What you need to do →
Write out each of the following lines verbatim.

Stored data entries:
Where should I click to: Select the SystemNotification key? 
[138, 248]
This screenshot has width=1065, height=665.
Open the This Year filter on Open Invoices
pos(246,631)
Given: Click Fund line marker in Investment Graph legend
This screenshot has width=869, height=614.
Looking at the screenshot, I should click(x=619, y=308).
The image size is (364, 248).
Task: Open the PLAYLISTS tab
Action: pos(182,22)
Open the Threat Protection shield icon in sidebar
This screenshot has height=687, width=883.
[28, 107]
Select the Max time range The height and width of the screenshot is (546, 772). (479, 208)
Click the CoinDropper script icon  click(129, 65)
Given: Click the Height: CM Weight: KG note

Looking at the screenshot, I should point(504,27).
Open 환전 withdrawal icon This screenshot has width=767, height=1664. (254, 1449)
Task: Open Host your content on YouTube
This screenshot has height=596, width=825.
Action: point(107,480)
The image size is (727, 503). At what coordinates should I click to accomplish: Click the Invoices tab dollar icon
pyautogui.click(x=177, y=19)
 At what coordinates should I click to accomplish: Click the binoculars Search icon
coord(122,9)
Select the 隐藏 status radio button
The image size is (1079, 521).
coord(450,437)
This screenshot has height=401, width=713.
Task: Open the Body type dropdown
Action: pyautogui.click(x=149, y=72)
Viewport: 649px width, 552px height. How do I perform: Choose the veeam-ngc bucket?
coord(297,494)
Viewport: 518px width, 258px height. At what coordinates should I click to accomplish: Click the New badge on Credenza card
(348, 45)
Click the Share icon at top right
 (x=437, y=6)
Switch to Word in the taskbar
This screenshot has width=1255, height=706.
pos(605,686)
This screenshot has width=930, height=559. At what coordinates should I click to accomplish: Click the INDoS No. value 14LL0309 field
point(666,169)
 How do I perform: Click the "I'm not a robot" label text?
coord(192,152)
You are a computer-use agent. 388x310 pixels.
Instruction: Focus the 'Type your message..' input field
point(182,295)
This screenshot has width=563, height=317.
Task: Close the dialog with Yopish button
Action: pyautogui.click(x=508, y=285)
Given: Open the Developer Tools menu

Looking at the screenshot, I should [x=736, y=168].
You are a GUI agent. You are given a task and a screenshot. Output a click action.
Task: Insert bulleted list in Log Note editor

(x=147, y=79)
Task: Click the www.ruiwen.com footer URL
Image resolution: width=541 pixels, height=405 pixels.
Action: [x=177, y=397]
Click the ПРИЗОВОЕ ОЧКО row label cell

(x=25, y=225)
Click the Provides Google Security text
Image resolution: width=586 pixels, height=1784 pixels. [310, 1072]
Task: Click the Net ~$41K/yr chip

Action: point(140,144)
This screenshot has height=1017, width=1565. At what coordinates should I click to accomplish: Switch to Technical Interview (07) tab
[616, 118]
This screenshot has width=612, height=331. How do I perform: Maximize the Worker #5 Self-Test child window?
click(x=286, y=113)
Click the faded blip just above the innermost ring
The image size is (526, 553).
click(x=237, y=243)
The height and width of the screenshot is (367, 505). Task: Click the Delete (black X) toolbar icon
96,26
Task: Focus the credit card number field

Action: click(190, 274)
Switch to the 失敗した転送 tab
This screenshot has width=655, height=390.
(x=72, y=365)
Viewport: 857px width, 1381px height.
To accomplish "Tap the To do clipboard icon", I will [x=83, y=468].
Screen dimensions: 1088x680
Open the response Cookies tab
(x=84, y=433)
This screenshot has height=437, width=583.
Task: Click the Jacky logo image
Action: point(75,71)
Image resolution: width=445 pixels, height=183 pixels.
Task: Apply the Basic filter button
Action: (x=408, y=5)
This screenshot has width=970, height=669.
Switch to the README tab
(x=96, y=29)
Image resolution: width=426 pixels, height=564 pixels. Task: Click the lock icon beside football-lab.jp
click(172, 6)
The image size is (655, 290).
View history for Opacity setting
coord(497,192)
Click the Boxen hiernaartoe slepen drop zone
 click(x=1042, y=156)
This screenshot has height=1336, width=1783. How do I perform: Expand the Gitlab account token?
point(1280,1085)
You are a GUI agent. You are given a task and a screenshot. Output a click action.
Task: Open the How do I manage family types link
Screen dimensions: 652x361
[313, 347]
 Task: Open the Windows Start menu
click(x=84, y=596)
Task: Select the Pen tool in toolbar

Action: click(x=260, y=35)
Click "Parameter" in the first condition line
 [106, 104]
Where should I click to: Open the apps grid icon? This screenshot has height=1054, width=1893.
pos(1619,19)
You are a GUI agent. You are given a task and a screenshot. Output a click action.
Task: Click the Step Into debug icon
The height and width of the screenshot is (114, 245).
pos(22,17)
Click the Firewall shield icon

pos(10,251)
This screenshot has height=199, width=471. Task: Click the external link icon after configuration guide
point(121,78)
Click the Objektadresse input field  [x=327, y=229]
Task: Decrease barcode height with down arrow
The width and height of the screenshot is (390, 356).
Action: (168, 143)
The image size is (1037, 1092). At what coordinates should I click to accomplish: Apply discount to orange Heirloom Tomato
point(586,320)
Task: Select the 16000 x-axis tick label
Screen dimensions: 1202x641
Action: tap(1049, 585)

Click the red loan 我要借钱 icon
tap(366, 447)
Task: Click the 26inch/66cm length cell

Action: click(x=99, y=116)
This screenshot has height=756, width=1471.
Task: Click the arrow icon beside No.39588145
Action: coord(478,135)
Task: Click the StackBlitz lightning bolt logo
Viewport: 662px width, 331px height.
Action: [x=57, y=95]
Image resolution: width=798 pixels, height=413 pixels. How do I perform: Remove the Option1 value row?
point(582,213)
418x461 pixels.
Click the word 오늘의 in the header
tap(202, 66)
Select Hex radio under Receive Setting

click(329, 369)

Finished answer →
Where should I click to: Select the SystemNotification key? 
[138, 248]
This screenshot has width=1065, height=665.
Open the This Year filter on Open Invoices
pos(246,631)
Given: Click Fund line marker in Investment Graph legend
This screenshot has width=869, height=614.
Looking at the screenshot, I should click(x=619, y=308).
The image size is (364, 248).
Task: Open the PLAYLISTS tab
Action: pos(182,22)
Open the Threat Protection shield icon in sidebar
This screenshot has height=687, width=883.
[28, 107]
Select the Max time range The height and width of the screenshot is (546, 772). (479, 208)
Click the CoinDropper script icon  click(129, 65)
Given: Click the Height: CM Weight: KG note

Looking at the screenshot, I should point(504,27).
Open 환전 withdrawal icon This screenshot has width=767, height=1664. (254, 1449)
Task: Open Host your content on YouTube
This screenshot has height=596, width=825.
Action: point(107,480)
The image size is (727, 503). At what coordinates should I click to accomplish: Click the Invoices tab dollar icon
pyautogui.click(x=177, y=19)
 At what coordinates should I click to accomplish: Click the binoculars Search icon
coord(122,9)
Select the 隐藏 status radio button
The image size is (1079, 521).
coord(450,437)
This screenshot has height=401, width=713.
Task: Open the Body type dropdown
Action: pyautogui.click(x=149, y=72)
Viewport: 649px width, 552px height. How do I perform: Choose the veeam-ngc bucket?
coord(297,494)
Viewport: 518px width, 258px height. At what coordinates should I click to accomplish: Click the New badge on Credenza card
(348, 45)
Click the Share icon at top right
 (x=437, y=6)
Switch to Word in the taskbar
This screenshot has width=1255, height=706.
pos(605,686)
This screenshot has width=930, height=559. At what coordinates should I click to accomplish: Click the INDoS No. value 14LL0309 field
point(666,169)
 How do I perform: Click the "I'm not a robot" label text?
coord(192,152)
You are a computer-use agent. 388x310 pixels.
Instruction: Focus the 'Type your message..' input field
point(182,295)
This screenshot has width=563, height=317.
Task: Close the dialog with Yopish button
Action: pyautogui.click(x=508, y=285)
Given: Open the Developer Tools menu

Looking at the screenshot, I should [x=736, y=168].
You are a GUI agent. You are given a task and a screenshot. Output a click action.
Task: Insert bulleted list in Log Note editor

(x=147, y=79)
Task: Click the www.ruiwen.com footer URL
Image resolution: width=541 pixels, height=405 pixels.
Action: [x=177, y=397]
Click the ПРИЗОВОЕ ОЧКО row label cell

(x=25, y=225)
Click the Provides Google Security text
Image resolution: width=586 pixels, height=1784 pixels. [310, 1072]
Task: Click the Net ~$41K/yr chip

Action: point(140,144)
This screenshot has height=1017, width=1565. At what coordinates should I click to accomplish: Switch to Technical Interview (07) tab
[616, 118]
This screenshot has width=612, height=331. How do I perform: Maximize the Worker #5 Self-Test child window?
click(x=286, y=113)
Click the faded blip just above the innermost ring
The image size is (526, 553).
click(x=237, y=243)
The height and width of the screenshot is (367, 505). Task: Click the Delete (black X) toolbar icon
96,26
Task: Focus the credit card number field

Action: click(190, 274)
Switch to the 失敗した転送 tab
This screenshot has width=655, height=390.
(x=72, y=365)
Viewport: 857px width, 1381px height.
To accomplish "Tap the To do clipboard icon", I will [x=83, y=468].
Screen dimensions: 1088x680
Open the response Cookies tab
(x=84, y=433)
This screenshot has height=437, width=583.
Task: Click the Jacky logo image
Action: point(75,71)
Image resolution: width=445 pixels, height=183 pixels.
Task: Apply the Basic filter button
Action: (x=408, y=5)
This screenshot has width=970, height=669.
Switch to the README tab
(x=96, y=29)
Image resolution: width=426 pixels, height=564 pixels. Task: Click the lock icon beside football-lab.jp
click(172, 6)
The image size is (655, 290).
View history for Opacity setting
coord(497,192)
Click the Boxen hiernaartoe slepen drop zone
 click(x=1042, y=156)
This screenshot has height=1336, width=1783. How do I perform: Expand the Gitlab account token?
point(1280,1085)
You are a GUI agent. You are given a task and a screenshot. Output a click action.
Task: Open the How do I manage family types link
Screen dimensions: 652x361
[313, 347]
 Task: Open the Windows Start menu
click(x=84, y=596)
Task: Select the Pen tool in toolbar

Action: click(x=260, y=35)
Click "Parameter" in the first condition line
 [106, 104]
Where should I click to: Open the apps grid icon? This screenshot has height=1054, width=1893.
pos(1619,19)
You are a GUI agent. You are given a task and a screenshot. Output a click action.
Task: Click the Step Into debug icon
The height and width of the screenshot is (114, 245).
pos(22,17)
Click the Firewall shield icon

pos(10,251)
This screenshot has height=199, width=471. Task: Click the external link icon after configuration guide
point(121,78)
Click the Objektadresse input field  [x=327, y=229]
Task: Decrease barcode height with down arrow
The width and height of the screenshot is (390, 356).
Action: (168, 143)
The image size is (1037, 1092). At what coordinates should I click to accomplish: Apply discount to orange Heirloom Tomato
point(586,320)
Task: Select the 16000 x-axis tick label
Screen dimensions: 1202x641
Action: tap(1049, 585)

Click the red loan 我要借钱 icon
tap(366, 447)
Task: Click the 26inch/66cm length cell

Action: click(x=99, y=116)
This screenshot has height=756, width=1471.
Task: Click the arrow icon beside No.39588145
Action: coord(478,135)
Task: Click the StackBlitz lightning bolt logo
Viewport: 662px width, 331px height.
Action: [x=57, y=95]
Image resolution: width=798 pixels, height=413 pixels. How do I perform: Remove the Option1 value row?
point(582,213)
418x461 pixels.
Click the word 오늘의 in the header
tap(202, 66)
Select Hex radio under Receive Setting

click(329, 369)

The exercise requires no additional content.